I graduated first in my class, so I guess I was in the ‘bookworm’ group. I had a small group of friends. Most of us looked at the in-group with some admixture of envy, jealousy, and if I am being perfectly, absolutely honest, a whiff of self-righteous disdain.

For those who ruled the roost, there was no “downfall” to speak of. 

They ran the school until June 1988. Some went off to college. Some went straight to work. The ‘cool guy jock’ joined the Navy. I went away to school back east (Dartmouth), and aside from visiting my parents and family for Christmas, went back only once - to attend a friend’s wedding. My father died 25 years ago; my mother sold our family home 10 years ago and moved back home to Canada. I doubt that I’ll ever return.

There was a television show on, maybe 25 years ago, called “The Wonder Years.” It focused on the adolescent life of a kid named Kevin Arnold, set on a street that looked for all intents and purposes exactly like the one I lived on as a little kid in Garden Grove, California. Garden Grove is a relentlessly middle-class suburb in Orange County, about an hour south of Los Angeles.

Kevin’s life was not terribly unfamiliar to me. Few remarkable things ever happened. In one of the episodes, the narrator (played, I think, by Daniel Stern) observed that, in junior high, who you are is dictated by who sits next to you at lunch.

(As an odd aside, when I was a grad student, I had Fred Savage (who played Kevin Arnold) as an undergrad in one of my sections at Stanford.)

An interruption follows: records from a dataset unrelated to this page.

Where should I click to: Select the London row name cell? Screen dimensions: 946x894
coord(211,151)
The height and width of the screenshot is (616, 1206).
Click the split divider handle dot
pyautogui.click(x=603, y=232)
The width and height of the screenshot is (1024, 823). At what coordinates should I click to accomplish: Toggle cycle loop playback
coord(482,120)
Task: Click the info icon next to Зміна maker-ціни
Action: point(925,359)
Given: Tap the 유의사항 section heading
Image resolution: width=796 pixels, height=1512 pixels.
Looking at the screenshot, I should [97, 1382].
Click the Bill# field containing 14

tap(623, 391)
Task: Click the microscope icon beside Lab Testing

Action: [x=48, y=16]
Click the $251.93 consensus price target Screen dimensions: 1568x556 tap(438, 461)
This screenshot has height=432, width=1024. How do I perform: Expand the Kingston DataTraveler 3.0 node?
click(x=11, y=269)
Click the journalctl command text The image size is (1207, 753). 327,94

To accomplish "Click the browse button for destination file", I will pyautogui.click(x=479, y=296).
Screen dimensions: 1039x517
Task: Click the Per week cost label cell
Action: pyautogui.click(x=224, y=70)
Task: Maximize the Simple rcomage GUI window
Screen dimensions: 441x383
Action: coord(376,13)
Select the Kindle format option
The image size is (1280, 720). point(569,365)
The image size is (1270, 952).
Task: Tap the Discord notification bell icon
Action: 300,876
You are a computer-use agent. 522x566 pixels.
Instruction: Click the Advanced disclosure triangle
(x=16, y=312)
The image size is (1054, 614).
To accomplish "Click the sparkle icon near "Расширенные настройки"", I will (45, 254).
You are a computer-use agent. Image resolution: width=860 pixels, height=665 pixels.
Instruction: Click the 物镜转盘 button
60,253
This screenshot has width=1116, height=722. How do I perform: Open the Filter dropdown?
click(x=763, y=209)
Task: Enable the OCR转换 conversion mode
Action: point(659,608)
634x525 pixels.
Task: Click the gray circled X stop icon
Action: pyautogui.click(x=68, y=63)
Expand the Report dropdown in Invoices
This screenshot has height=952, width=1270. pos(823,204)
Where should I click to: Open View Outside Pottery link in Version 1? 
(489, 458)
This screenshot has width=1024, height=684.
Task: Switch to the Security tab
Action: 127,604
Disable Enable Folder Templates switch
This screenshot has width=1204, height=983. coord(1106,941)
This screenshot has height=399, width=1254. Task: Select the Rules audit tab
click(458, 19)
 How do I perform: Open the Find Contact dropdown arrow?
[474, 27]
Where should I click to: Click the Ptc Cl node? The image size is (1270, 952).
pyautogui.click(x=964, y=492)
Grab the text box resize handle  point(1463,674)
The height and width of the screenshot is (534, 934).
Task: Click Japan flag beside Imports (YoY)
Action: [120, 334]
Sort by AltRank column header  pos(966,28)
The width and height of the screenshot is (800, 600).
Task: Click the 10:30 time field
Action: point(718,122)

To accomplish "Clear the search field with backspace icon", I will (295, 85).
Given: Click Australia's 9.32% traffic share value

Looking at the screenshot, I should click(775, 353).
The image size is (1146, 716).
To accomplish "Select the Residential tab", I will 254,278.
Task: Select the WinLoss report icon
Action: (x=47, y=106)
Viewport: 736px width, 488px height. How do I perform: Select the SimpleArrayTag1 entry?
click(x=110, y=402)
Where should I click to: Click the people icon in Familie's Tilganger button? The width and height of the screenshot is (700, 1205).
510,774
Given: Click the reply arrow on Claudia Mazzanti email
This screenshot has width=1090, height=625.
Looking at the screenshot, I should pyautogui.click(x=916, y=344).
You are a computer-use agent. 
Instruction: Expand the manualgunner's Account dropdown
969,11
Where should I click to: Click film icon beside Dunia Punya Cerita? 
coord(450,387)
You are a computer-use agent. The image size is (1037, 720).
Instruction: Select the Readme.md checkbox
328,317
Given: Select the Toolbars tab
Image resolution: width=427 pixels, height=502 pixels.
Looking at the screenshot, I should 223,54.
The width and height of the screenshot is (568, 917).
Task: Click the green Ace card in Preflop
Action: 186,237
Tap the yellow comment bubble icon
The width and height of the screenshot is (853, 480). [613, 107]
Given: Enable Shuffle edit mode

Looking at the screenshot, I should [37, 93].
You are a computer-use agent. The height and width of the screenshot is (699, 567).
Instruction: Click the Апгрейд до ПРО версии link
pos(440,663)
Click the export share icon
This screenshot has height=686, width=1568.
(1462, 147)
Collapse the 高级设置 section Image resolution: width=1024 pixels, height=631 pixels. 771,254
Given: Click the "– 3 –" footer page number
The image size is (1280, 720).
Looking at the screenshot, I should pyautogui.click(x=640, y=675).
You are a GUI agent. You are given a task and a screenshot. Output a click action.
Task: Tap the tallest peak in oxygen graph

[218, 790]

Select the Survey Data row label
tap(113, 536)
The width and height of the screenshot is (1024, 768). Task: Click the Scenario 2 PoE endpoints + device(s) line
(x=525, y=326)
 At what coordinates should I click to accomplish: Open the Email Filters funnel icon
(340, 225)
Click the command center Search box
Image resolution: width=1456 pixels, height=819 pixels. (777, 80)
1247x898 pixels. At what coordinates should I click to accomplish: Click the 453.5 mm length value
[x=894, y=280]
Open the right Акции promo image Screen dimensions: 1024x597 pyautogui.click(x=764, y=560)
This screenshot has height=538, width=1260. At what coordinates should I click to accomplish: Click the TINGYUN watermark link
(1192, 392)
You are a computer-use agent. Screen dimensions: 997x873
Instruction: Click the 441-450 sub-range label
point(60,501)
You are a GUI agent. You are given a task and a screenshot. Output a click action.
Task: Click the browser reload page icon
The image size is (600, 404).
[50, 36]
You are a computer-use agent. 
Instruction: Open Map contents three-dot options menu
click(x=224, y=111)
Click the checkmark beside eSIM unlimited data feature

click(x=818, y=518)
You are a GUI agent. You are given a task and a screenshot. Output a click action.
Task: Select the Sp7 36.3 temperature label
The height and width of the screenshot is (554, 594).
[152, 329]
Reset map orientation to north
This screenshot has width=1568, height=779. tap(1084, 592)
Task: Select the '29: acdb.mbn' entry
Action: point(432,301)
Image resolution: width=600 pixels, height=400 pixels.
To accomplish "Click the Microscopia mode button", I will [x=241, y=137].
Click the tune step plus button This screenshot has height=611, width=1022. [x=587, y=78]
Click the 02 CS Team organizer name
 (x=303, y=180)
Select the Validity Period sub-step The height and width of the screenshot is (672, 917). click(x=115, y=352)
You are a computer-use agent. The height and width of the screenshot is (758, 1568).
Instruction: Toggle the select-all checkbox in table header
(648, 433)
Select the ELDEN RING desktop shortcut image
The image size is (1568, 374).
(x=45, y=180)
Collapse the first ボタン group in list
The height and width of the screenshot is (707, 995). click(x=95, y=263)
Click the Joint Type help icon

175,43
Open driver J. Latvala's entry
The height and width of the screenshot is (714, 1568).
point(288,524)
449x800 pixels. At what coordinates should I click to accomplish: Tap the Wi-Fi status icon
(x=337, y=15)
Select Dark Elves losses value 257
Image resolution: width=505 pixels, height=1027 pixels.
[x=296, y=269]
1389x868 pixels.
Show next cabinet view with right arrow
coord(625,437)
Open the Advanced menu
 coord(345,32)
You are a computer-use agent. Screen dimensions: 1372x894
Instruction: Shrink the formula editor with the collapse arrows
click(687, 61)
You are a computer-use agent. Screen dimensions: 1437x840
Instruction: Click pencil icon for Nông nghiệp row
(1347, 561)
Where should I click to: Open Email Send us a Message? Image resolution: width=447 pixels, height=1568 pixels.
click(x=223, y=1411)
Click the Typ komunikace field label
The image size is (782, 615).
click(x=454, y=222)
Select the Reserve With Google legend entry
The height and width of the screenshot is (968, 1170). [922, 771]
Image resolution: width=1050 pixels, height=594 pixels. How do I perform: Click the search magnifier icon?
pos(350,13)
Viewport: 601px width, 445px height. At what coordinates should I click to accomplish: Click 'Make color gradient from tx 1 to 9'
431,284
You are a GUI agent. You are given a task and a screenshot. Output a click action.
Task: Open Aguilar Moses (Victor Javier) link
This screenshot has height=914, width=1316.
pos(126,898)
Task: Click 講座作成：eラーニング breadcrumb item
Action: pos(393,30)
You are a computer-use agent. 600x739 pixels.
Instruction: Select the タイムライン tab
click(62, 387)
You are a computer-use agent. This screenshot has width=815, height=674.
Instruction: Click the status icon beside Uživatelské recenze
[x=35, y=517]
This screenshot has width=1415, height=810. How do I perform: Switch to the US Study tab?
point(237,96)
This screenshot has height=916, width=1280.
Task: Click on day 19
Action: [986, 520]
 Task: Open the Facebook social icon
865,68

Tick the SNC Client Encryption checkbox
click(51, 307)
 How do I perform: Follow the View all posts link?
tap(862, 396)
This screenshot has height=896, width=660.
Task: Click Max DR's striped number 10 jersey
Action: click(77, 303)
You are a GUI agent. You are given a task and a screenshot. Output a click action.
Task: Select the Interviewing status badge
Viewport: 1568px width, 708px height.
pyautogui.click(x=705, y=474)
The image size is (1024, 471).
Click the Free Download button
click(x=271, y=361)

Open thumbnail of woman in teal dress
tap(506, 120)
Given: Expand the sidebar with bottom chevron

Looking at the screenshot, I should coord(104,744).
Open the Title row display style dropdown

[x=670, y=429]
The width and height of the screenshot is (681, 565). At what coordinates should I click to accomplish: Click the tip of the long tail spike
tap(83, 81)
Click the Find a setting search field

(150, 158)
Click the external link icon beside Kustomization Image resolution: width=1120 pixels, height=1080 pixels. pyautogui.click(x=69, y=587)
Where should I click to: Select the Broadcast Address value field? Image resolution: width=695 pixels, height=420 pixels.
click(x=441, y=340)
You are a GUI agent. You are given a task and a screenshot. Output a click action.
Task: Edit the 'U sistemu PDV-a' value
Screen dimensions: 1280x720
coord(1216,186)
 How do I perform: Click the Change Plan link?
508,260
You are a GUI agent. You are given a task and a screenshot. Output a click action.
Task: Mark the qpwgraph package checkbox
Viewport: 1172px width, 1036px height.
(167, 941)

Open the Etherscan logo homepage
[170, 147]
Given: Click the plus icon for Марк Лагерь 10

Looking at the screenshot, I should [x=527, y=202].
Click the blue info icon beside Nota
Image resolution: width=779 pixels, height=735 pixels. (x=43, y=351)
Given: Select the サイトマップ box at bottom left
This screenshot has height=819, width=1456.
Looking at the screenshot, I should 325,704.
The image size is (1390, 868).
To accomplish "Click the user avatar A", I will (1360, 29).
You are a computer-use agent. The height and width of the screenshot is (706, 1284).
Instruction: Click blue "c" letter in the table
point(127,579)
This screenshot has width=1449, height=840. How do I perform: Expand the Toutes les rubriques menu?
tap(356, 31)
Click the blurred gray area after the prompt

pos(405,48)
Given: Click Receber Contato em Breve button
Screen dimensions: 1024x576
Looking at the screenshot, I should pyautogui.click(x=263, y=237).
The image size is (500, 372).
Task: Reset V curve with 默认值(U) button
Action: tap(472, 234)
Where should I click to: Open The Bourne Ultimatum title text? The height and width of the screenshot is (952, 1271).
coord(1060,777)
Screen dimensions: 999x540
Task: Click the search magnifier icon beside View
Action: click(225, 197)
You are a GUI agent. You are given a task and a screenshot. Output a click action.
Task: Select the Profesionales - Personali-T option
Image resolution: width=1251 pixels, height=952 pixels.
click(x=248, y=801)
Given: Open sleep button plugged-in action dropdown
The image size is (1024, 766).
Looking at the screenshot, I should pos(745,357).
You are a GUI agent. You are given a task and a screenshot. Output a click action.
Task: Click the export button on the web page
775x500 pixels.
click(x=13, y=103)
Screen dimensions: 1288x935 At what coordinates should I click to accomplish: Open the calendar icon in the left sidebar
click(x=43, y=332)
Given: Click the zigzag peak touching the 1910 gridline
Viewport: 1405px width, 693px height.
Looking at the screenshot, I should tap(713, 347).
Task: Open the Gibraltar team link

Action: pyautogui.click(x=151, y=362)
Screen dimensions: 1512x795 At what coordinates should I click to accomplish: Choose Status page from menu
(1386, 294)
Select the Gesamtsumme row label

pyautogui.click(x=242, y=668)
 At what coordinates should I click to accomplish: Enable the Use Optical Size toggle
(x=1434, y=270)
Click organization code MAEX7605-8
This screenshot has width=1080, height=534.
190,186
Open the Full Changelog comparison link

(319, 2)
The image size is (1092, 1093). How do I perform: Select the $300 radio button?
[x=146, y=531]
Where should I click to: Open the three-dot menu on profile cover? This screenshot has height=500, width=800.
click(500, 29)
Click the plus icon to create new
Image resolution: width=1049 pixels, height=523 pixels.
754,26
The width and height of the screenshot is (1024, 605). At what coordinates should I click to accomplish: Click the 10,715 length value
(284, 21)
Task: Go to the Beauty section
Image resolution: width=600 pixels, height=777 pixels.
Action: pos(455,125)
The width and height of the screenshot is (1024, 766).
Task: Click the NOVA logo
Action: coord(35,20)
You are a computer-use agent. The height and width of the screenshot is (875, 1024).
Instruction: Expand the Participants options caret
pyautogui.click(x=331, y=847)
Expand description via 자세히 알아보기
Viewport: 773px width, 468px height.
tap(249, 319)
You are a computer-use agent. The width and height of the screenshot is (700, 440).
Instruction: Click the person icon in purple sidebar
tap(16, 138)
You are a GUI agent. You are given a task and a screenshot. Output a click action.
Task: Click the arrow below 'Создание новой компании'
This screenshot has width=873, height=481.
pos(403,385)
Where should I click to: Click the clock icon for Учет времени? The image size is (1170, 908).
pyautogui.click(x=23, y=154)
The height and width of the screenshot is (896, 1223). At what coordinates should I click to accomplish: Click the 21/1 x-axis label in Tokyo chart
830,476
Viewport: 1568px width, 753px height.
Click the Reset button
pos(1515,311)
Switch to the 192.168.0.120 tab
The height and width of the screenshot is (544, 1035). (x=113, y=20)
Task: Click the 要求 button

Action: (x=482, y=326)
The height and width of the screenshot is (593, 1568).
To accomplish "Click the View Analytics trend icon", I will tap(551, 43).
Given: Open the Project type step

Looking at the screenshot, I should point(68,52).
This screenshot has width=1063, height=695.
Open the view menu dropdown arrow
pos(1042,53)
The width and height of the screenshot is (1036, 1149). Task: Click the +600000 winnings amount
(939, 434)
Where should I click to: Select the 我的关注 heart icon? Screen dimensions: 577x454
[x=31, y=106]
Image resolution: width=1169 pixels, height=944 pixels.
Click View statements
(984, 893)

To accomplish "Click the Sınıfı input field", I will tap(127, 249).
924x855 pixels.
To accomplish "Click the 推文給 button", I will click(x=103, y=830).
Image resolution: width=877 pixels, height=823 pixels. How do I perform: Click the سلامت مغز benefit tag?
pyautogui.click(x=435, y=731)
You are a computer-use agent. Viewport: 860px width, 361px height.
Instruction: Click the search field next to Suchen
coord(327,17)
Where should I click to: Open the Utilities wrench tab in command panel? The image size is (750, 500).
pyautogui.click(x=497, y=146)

In one episode, an odd girl with three pigtails befriends Kevin. Kevin was desperate always to move up to the cool lunch table, and was off-put by the oddball’s attempts to be friends. He shuns her, and by the end of the episode, she moves away. At the close of the show, in his epilogue Kevin remarks that "no-one remembers much about the kids you were so desperate to impress as a kid.”

The reality is that almost none of us is destined for any sort of conventional “greatness.” We are destined to live the more or less “average” life. There are some triumphs. There are some failures. I personally do not consider it a ‘downfall’ that the BMOC ended up in a typical, middle-class job.

Thanks to Facebook, I found out that the jock who sat at the top of the cool table, after a stint in the Navy, turned out as an adult to be a pretty solid, nice, and empathetic guy who spends his time when not working helping needy people. It’s not what I would have imagined from a guy who I thought I had pegged as a 16 year old with a cocky attitude and a big mouth.

What he does now impresses me a lot more than his exploits on the football field or in the halls of my high school.

John Lennon once said that life is what happens when you’re making plans. Jobs. Families. Bills. Kids. Weddings. Funerals.